As the earth’s atmosphere oscillated between better and worse over millions of years, plants developed the ability break down the chemicals that cause them damage, too: they absorb dangerous gasses and convert them into harmless components like oxygen, nitrogen, and even water. They may be cleaning the air for their own benefit, but they’re helping you out, too.

The Best Plants for Your Pad

As previously mentioned, all plants offer an air-cleaning benefit that can help you to sleep easier. But, as anyone who’s accidentally killed a plant (or a few) knows, not all plants are exactly beginner-friendly. These few, however, make an ideal addition to your bedroom without requiring a green thumb.

If You Like a Show-Off: Snake Plant Laurentii in August Planter, The Sill, $51

The Snake Plant is a foolproof pick that will grow tall and mighty, as long as it gets a good amount of light. It’s also one of the plants studied specifically by NASA, and was proven to produce large amounts of oxygen while filtering out gases like benzene and formaldehyde.

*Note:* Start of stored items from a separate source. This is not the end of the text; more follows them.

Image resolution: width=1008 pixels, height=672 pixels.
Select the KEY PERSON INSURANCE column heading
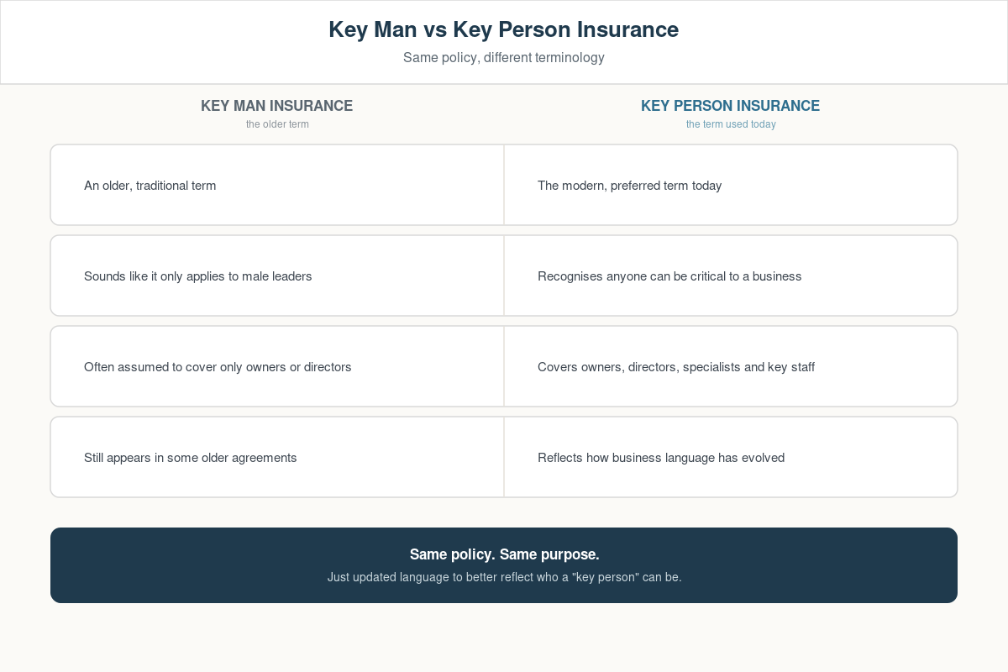(731, 106)
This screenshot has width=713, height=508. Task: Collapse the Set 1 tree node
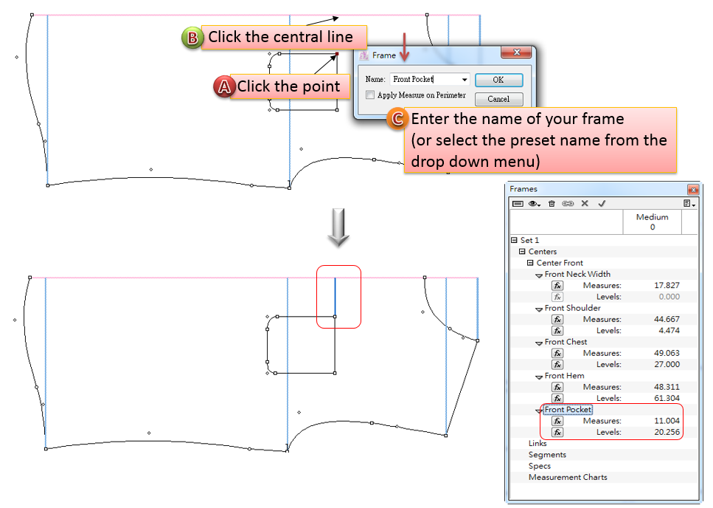(514, 241)
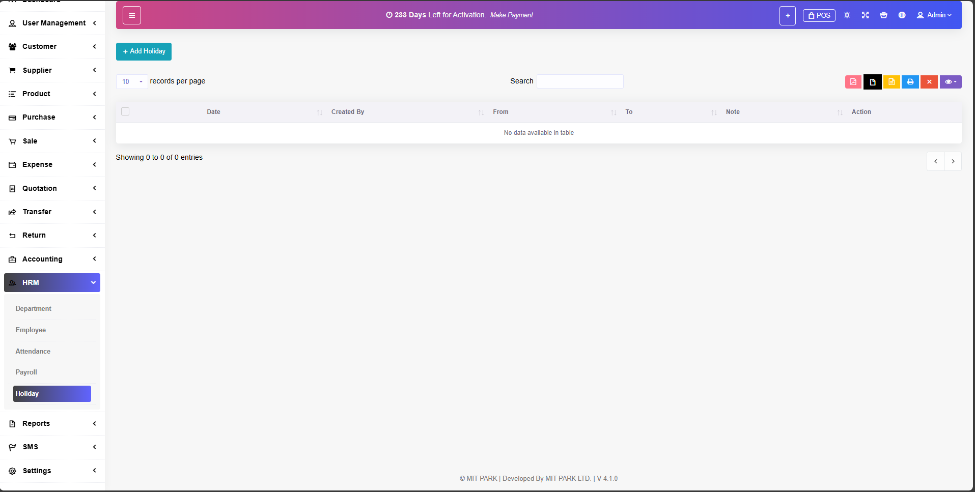Image resolution: width=975 pixels, height=492 pixels.
Task: Click the Add Holiday button
Action: click(144, 51)
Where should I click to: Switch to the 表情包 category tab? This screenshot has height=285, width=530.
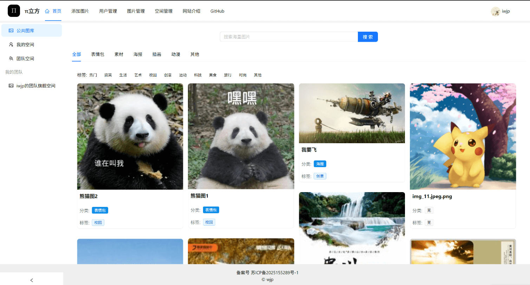point(98,54)
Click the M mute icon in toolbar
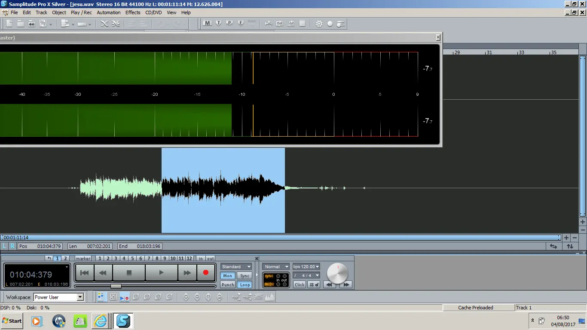 click(208, 23)
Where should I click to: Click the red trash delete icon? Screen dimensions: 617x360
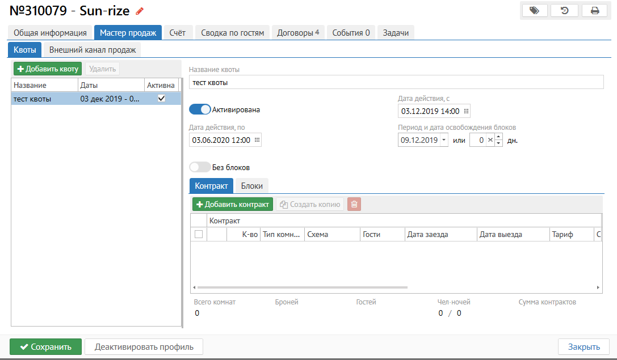[x=354, y=204]
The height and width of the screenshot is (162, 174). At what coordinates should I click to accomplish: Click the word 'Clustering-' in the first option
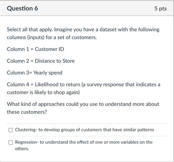click(x=26, y=130)
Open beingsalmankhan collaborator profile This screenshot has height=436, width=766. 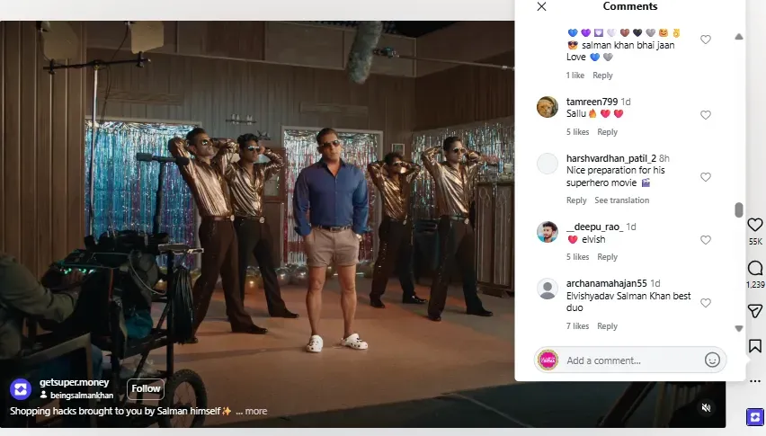[81, 396]
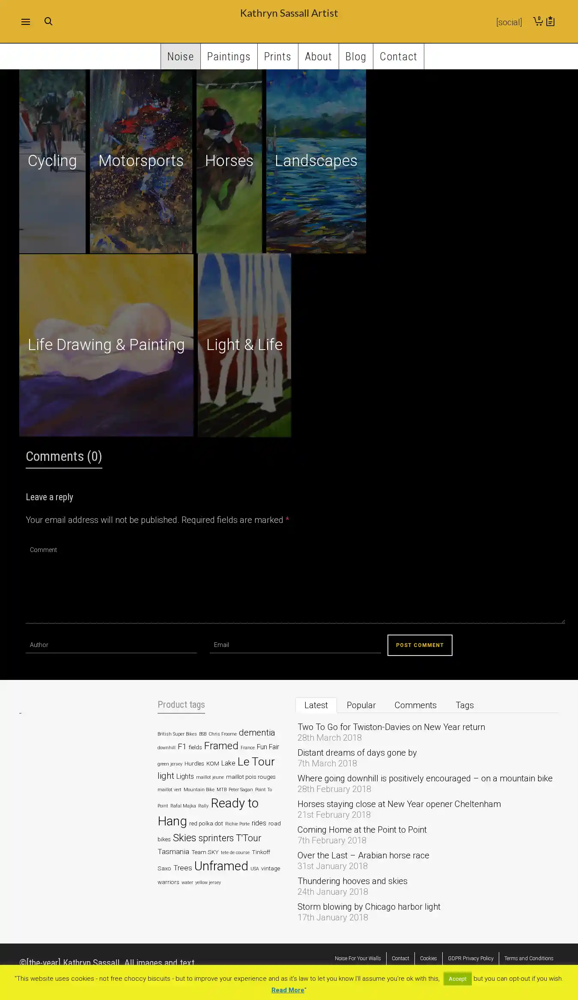Open the Blog menu item
This screenshot has width=578, height=1000.
click(x=356, y=56)
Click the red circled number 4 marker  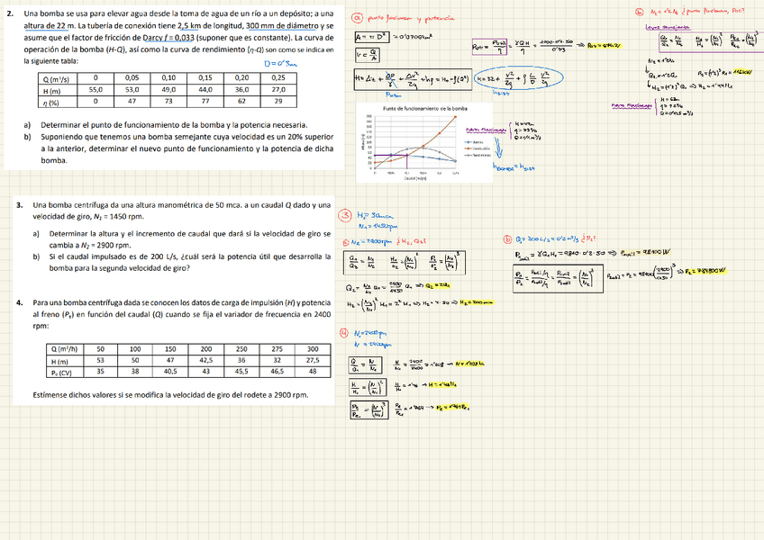point(343,332)
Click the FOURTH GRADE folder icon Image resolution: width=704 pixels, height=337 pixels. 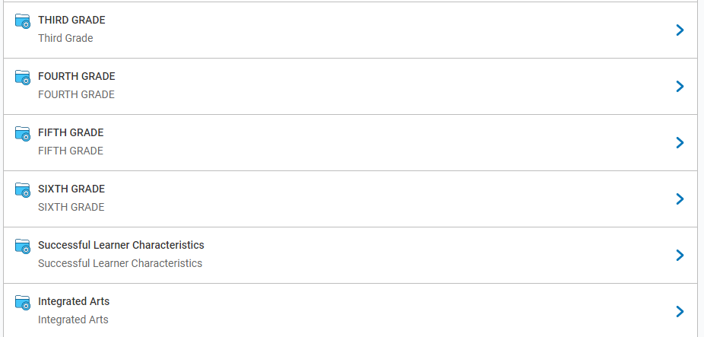point(23,78)
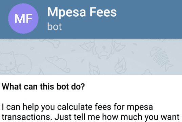Click the word "mpesa" in the description
The height and width of the screenshot is (122, 182).
[140, 107]
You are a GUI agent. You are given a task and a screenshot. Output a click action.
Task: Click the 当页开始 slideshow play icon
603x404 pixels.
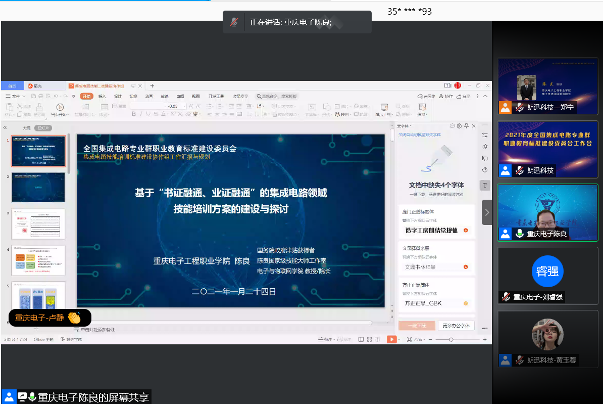pyautogui.click(x=60, y=107)
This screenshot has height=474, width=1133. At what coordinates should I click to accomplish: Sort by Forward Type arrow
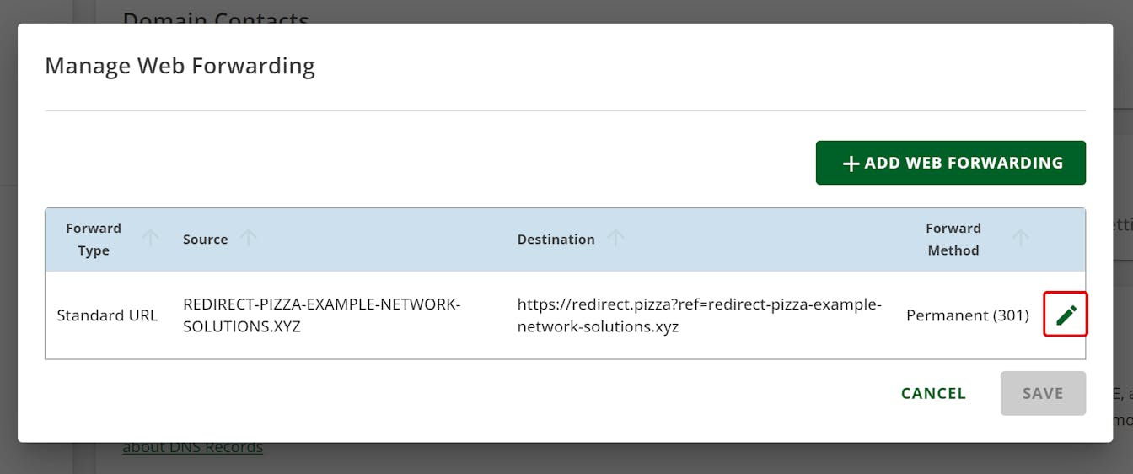pos(150,239)

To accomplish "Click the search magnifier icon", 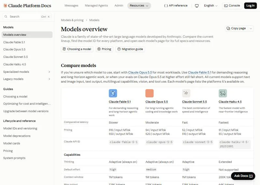I will point(6,17).
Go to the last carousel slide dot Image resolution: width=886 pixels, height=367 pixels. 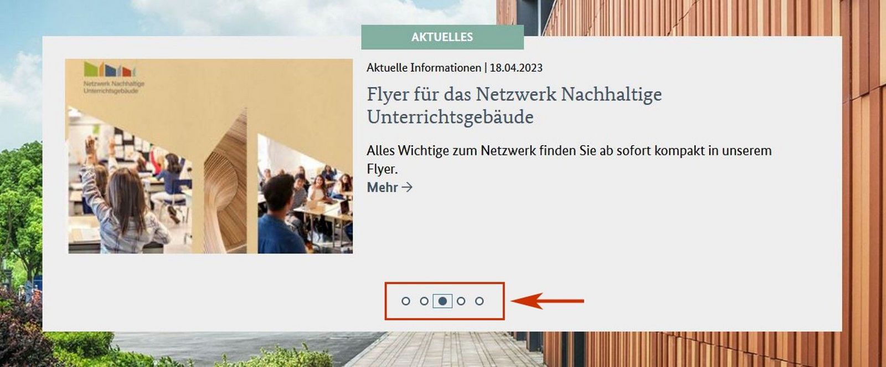coord(480,301)
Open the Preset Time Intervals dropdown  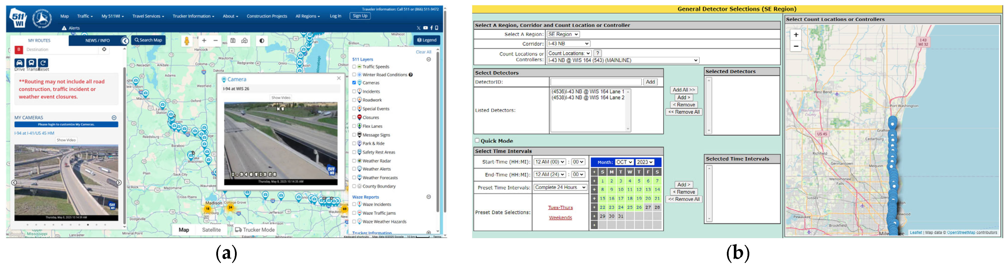pos(560,188)
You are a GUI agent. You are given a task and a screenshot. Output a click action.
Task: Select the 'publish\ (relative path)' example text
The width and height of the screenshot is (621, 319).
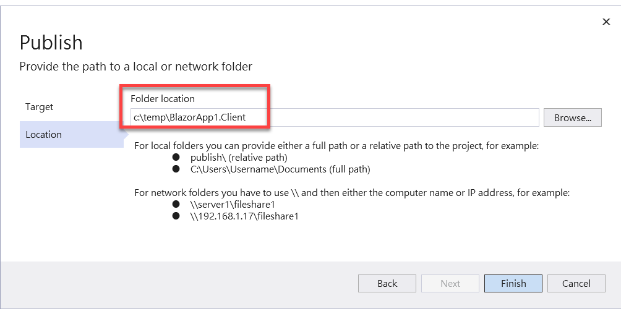(239, 158)
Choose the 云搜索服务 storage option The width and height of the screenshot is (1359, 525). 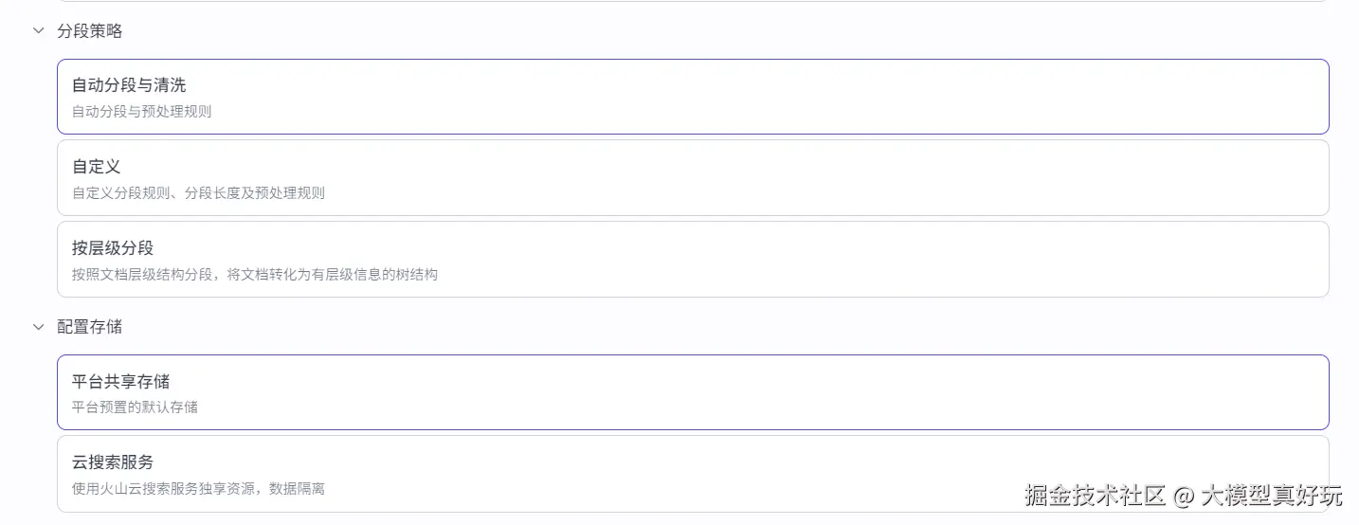click(692, 474)
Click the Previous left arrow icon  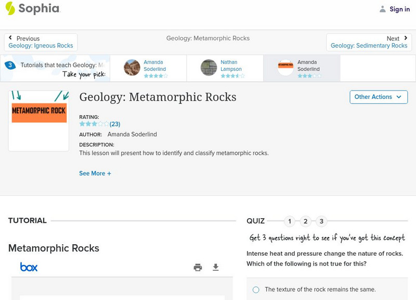[11, 39]
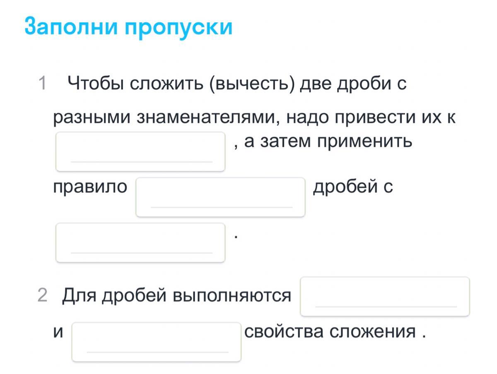Image resolution: width=497 pixels, height=374 pixels.
Task: Focus the blank before 'свойства сложения'
Action: (157, 342)
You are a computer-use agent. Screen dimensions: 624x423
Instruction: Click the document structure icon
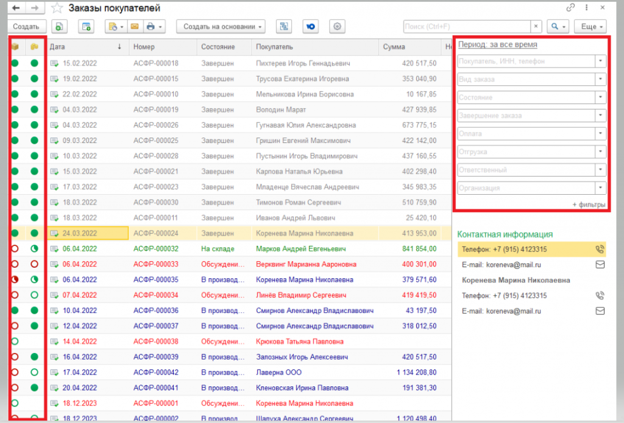click(x=284, y=27)
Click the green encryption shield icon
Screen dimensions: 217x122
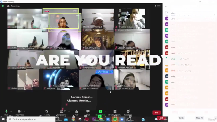tap(3, 6)
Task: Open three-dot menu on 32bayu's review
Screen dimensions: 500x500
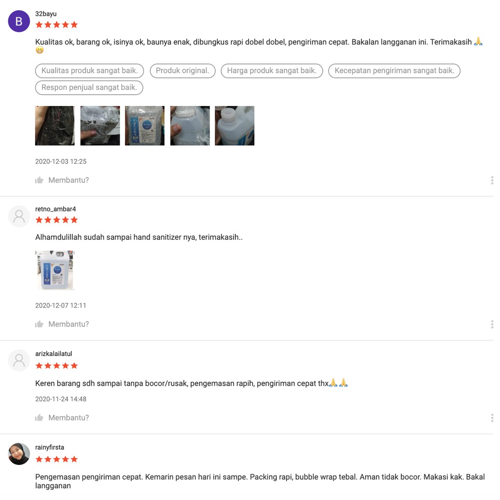Action: (x=492, y=180)
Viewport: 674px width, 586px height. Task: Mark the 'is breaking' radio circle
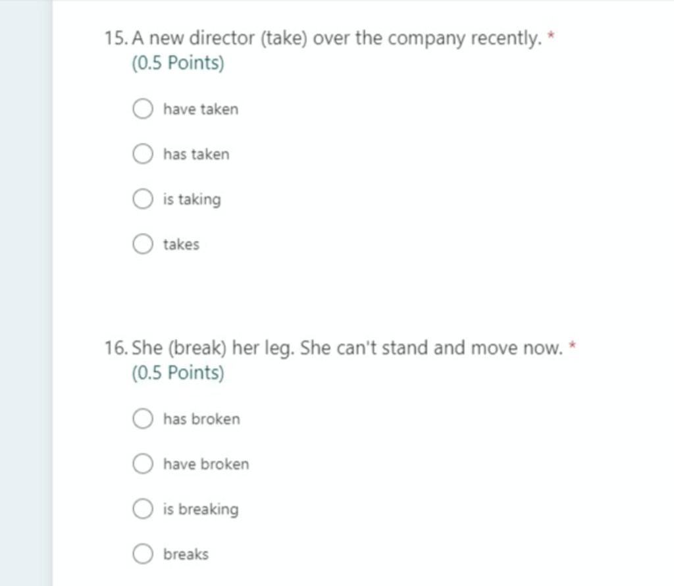[143, 508]
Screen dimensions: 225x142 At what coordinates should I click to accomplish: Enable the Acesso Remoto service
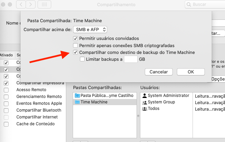point(6,90)
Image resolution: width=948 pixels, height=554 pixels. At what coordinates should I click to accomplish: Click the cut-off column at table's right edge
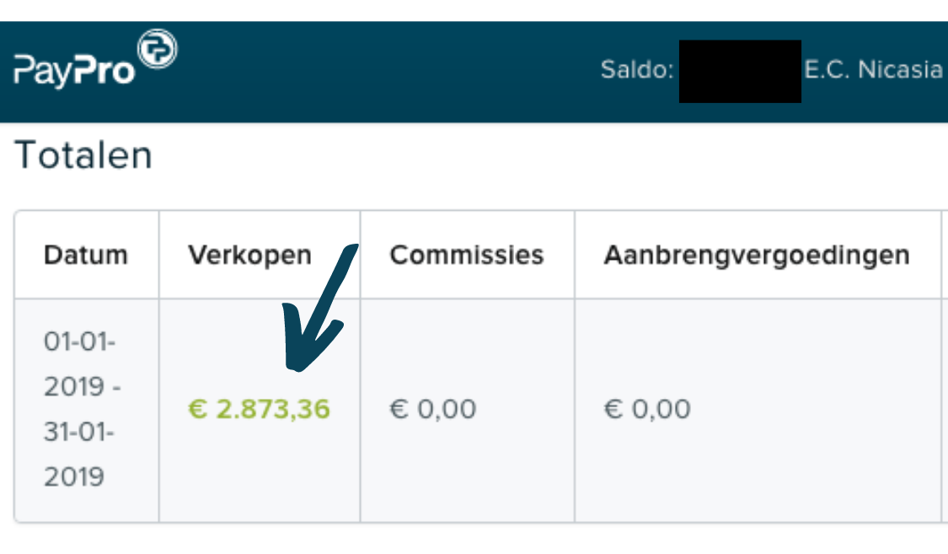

If You Appreciate an Unexpected Twist: Marimo ‘Moss’ Ball, The Sill, $9

Consider the aquatic Marimo ‘Moss’ Ball. The fuzzy-looking green orb was first discovered growing in lakes off the island of Hokkaido, and it looks straight out of a Murakami film. They’re kept in a small fish bowl (which The Sill sells in a set), and although they don’t do much in the way of air-filtering, they produce a significant amount of oxygen—even Satch keeps a few in his bedroom.

If You Love a Classic: Peperomia Green in August Planter, The Sill, $48

With its sturdy, waxy leaves, Peperomia has all the appeal of a round-leafed succulent, without being quite so picky. “They’re sort of similar to the snakes—you can put them in direct sun, and they’re fine, or you can put them in much lower light and they’ll be okay too,” explains Satch. They might drop a few leaves if they aren’t getting as much light as they’d like, but never fear—that’s just a sign that they’re adjusting to their new environment.  

If You Aspire to A Tropical Lifestyle: Bird’s Nest Fern in Medium Hyde Planter, The Sill, $61.50

Ferns prefer a slightly more humid climate, so if you can’t sleep without a humidifier (or if you already live somewhere that could never be described as “arid”), they’re an easy choice, especially if your room has lower-level light.

How to Care for Your New Friends

“As long as you get the watering and the light right, everything else will come together,” says Satch. For these plants (with the exception of the water-dwelling Marimo), watering is relatively simple. Just stick a finger in their soil every couple of days: if it’s dry, water until the plant is totally saturated, and if it’s wet, hold off. If you’re a gardening newbie, opt for a planter that has drainage holes to avoid overwatering.

The amount of sunlight your room gets will determine the best place to put your plants. Low light plants can tolerate lower levels of sunlight, but that doesn’t mean it’s their optimal setting. “Light is food for them, so it’s kind of like putting them on a diet,” says Satch. If your plant seems a bit droopy or otherwise unhappy, put it in a windowsill and allow it to recover.

The most important thing to know when caring for plants is that they’re living things—and it’s totally okay if you accidentally kill one or two as you start to learn more about their care and keeping. “Don’t treat plants like furniture,” says Satch. “What a lot of people don’t get is that those really nice Instagram photos of plants in corners—those plants are just placed there for the photo shoot, and then put back to where they actually live in their windows.”

“Light is food for them, so it’s kind of like putting them on a diet.”

A few new houseplants will help to keep your room looking and feeling fresh, as long as you pay attention to their needs and select the right one for your space. When in doubt, a little sun can do a lot of good—and your plant will reward you with plenty of nice, clean air.